Plaintiff cannot establish potential liability of the extensive list of defendants in the amended complaint simply on the basis that he mailed them correspondence. The mere fact that plaintiff mailed correspondence to a particular defendant does not necessarily make that defendant responsible for the circumstances alleged in the correspondence. That is, plaintiff cannot establish potential liability merely by mailing letters. He instead must present actual factual allegations tending to establish a causal connection between the alleged events and the involvement of each defendant. Accord Iqbal, 556 U.S. at 677 (mere knowledge does not give rise to a constitutional violation on the part of a supervisory official).

The court will give plaintiff one more opportunity to present specific nonconclusory allegations of actual fact stating a claim for relief based upon individual involvement against each defendant named, including defendant Polley.
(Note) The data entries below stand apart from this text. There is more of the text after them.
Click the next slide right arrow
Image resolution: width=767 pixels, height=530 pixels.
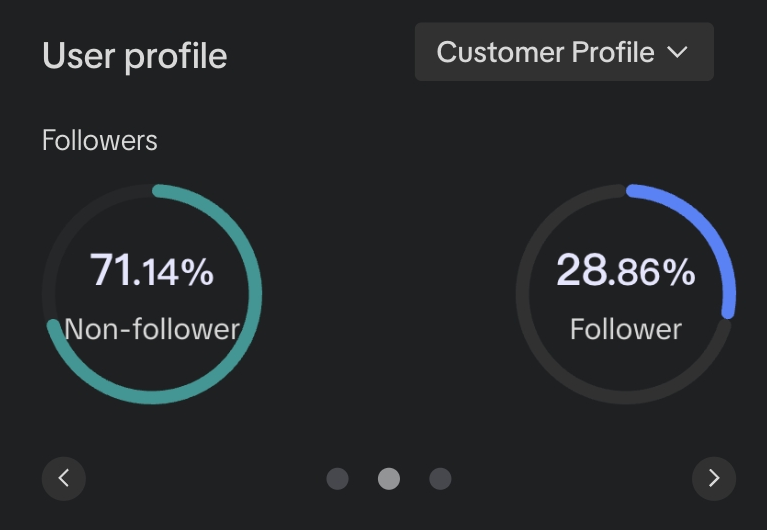[714, 478]
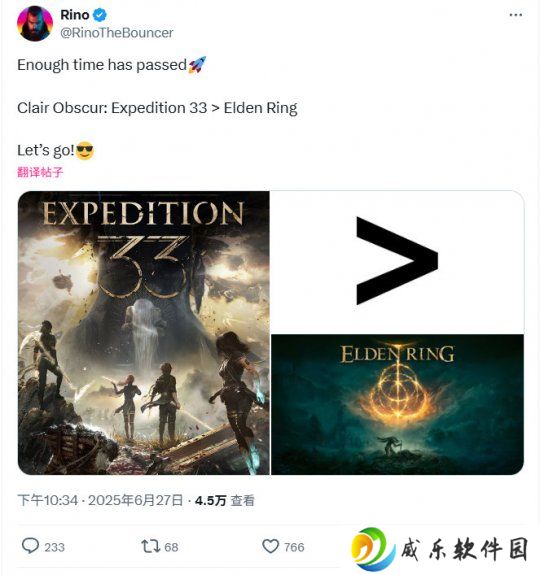Open the Expedition 33 poster image
The image size is (540, 575).
[144, 333]
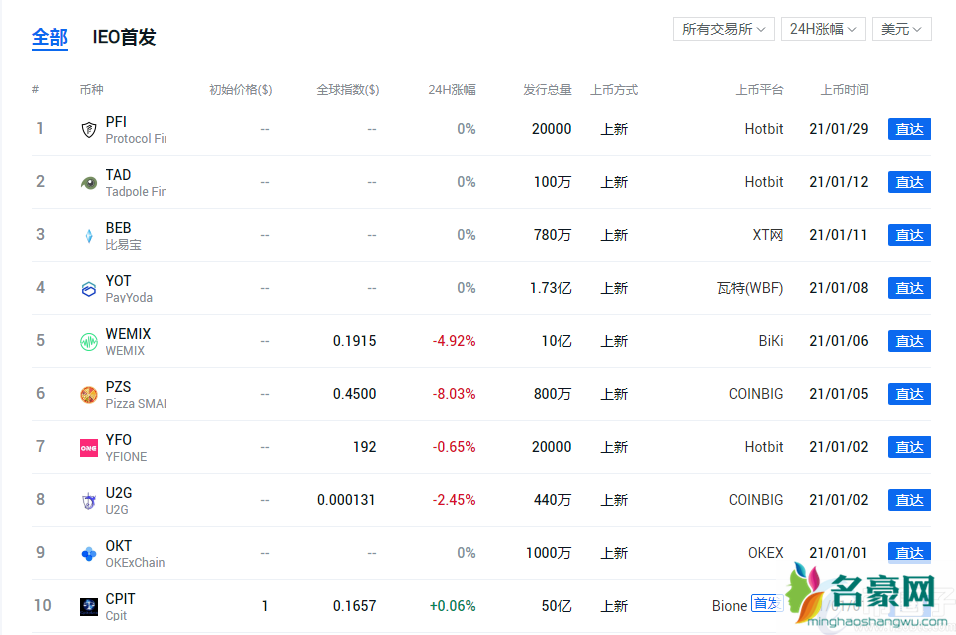The image size is (956, 635).
Task: Expand the 24H涨幅 dropdown filter
Action: tap(823, 29)
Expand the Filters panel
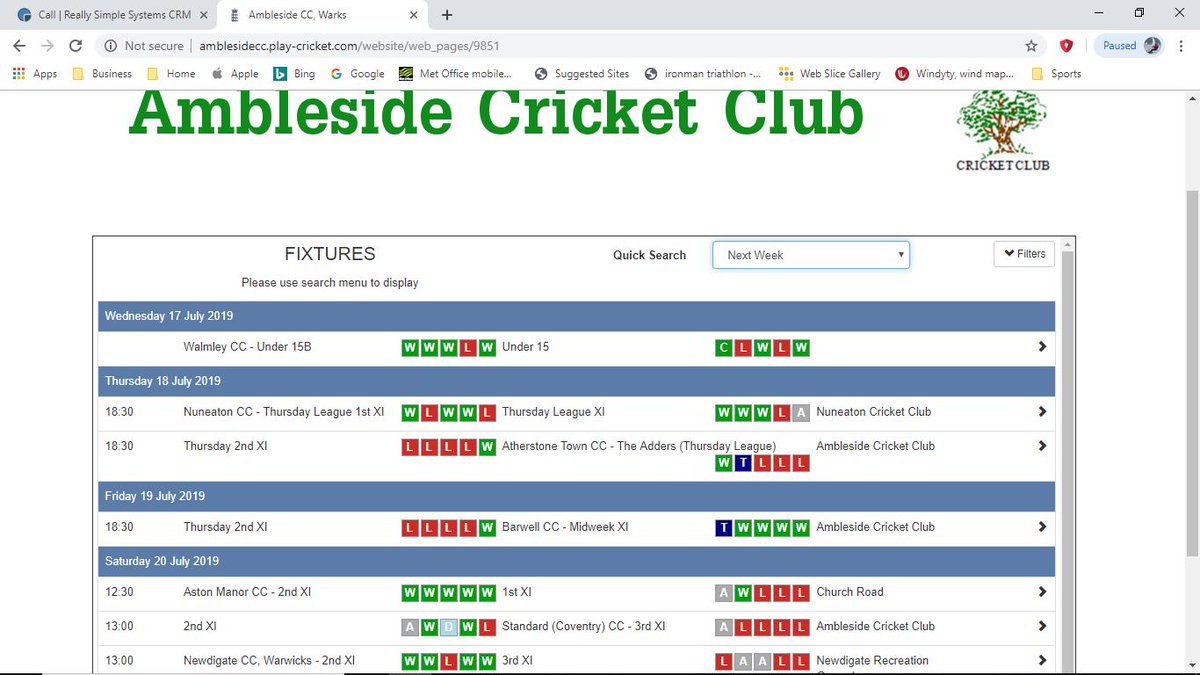This screenshot has height=675, width=1200. [x=1023, y=253]
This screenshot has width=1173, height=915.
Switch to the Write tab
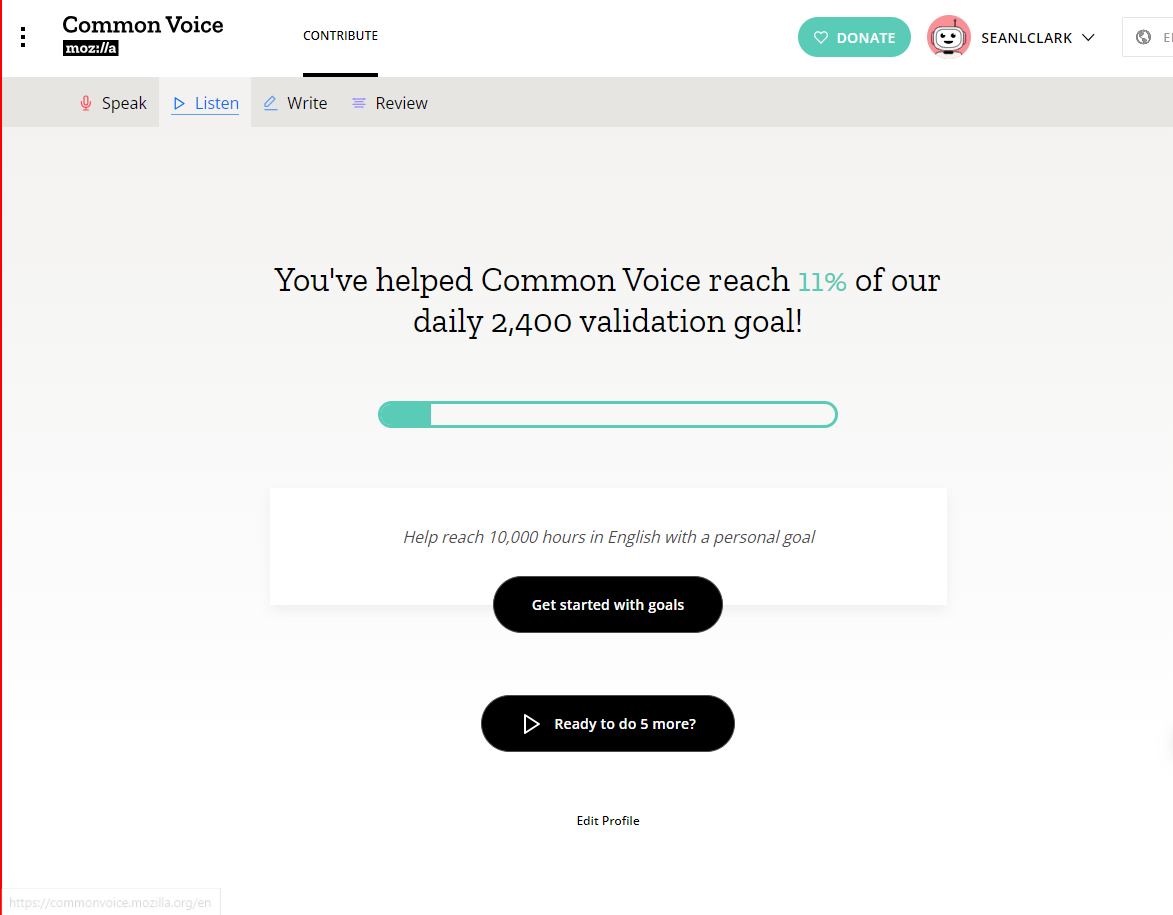click(x=295, y=102)
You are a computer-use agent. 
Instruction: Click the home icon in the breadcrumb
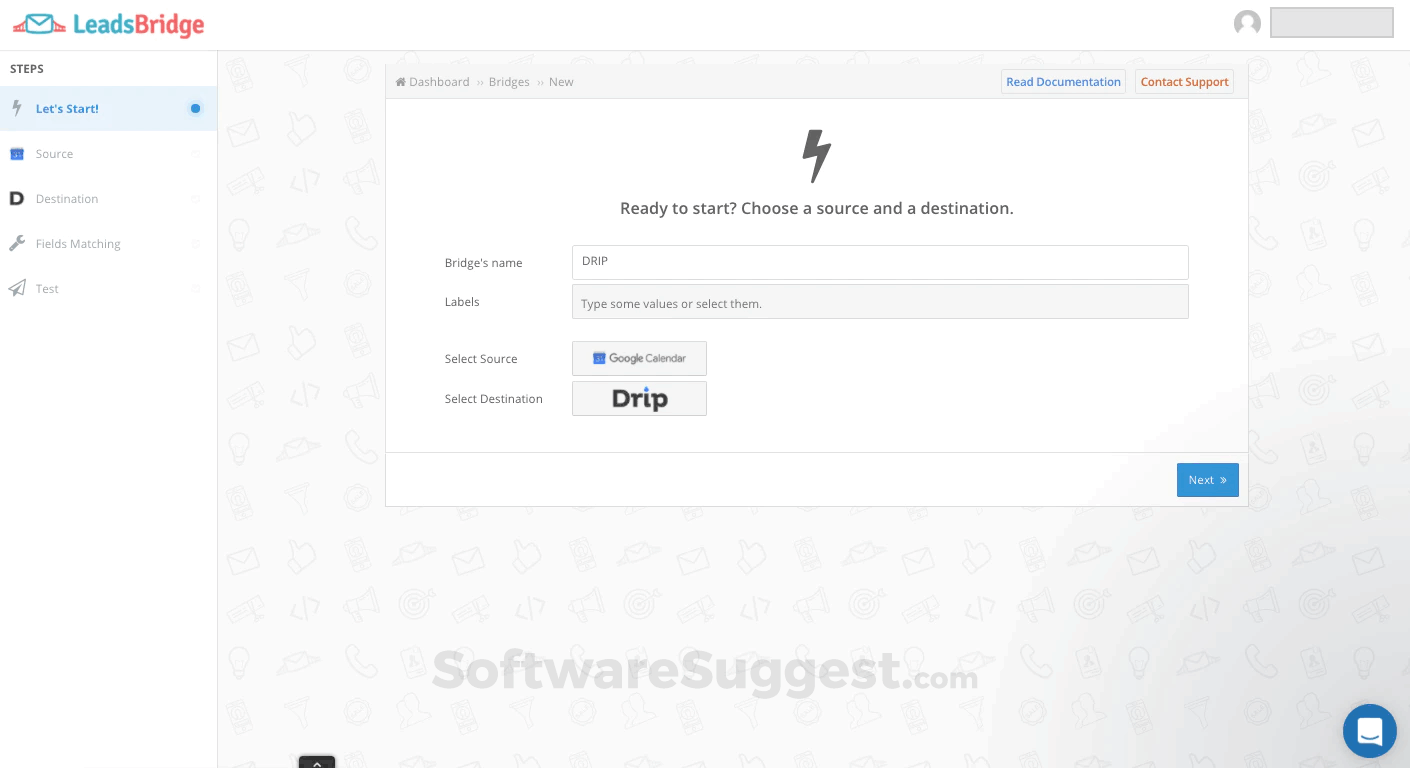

If plaintiff does not state a claim within the body of the counts themselves based upon specific allegations of individual involvement by a particular defendant, including defendant Polley, the claims against that defendant will be dismissed. If plaintiff does not state a viable claim against any defendant named in the pleading, the action will be dismissed by a final judgment without further advance notice.

IT THEREFORE IS ORDERED that the complaint, as amended, is DISMISSED without prejudice for failure to state a claim for relief against any defendant named, subject to leave to amend within thirty (30) days of entry of this order to correct the deficiencies in plaintiff's pleadings, if possible.

IT FURTHER IS ORDERED that, on any amended complaint filed, plaintiff shall clearly title the amended complaint as an amended complaint by placing the word "AMENDED" immediately above "Civil Rights Complaint" on page 1 in the caption and shall place the docket number, 2:12-cv-01725-JCM-VCF, above the word "AMENDED" in the space for "Case No." Under LR 15-1 of the local rules, any amended complaint filed must be complete in itself without reference to prior filings. Thus, any allegations, parties, or requests for relief from prior papers that are not carried forward in the amended complaint no longer will be before the court.

If an amended complaint is filed in response to this order, the court will screen the amended pleading before ordering any further action in this case. No motion to dismiss or other response is either required or invited prior to completion of screening.

If plaintiff does not timely file an amended complaint that corrects the deficiencies in plaintiff's pleadings, the action will be dismissed without further notice.

The clerk shall SEND plaintiff a copy of the amended complaint (#33) together with two copies of a § 1983 complaint form and one copy of the instructions.